Leaving the existing building standing and without interrupting train services, Japan Rail was able to build new underground levels spanning almost the entire length of the building that incorporated the latest vibration control rubber buffers and oil dampers. In addition, the restored third floor is built largely out of steel-reinforced concrete, with a facade of red brick to blend seamlessly with the structural brick of the lower floors and add strength to the structure.
Perhaps the biggest change to the building is the restoration of the two rotunda domes at the the north and south ends of the building. The artwork on the inside has been restored to their originals forms, lending an Asian feel to an otherwise very European-looking building. Motifs include the Chinese zodiac, Toyotomi Hideyoshi’s helmet, katana, clematis or Traveler’s Joy flowers, and phoenixes.
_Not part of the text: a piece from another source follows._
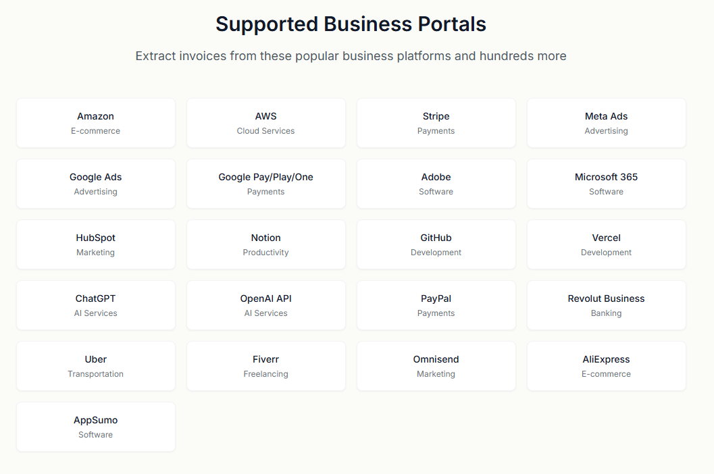Choose the AppSumo Software card
The image size is (714, 474).
(96, 427)
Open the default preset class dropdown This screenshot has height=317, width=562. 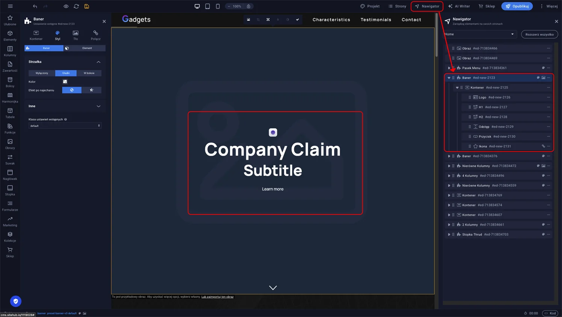(64, 126)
The rotunda are placed over the two station concourses, with hotel rooms ringing the second floor, so that both hotel guests and just those passing through will be able to enjoy them. Hotel guests also get the voyeuristic pleasure of watching travelers from the comfort of their rooms.
Now, this is something else I found a bit strange, considering this was a press tour, but we were asked not to use any of the pictures we took on personal blogs until after the official opening on Oct 3, so I’m afraid I can only show pictures of things that are publicly visible. However, there are some photos available on the station’s Facebook page, for those that are interested.
To make a long story short, the technology necessary for this project was impressive and hopefully marks the beginning of a trend towards architectural preservation in Japan. The full-service Tokyo Station Hotel should be able to capitalize on that historic atmosphere and easily take its place as some of the fanciest and most sought-after accommodations in Tokyo. If you are going to be in town after Oct 3, you should definitely come check them out.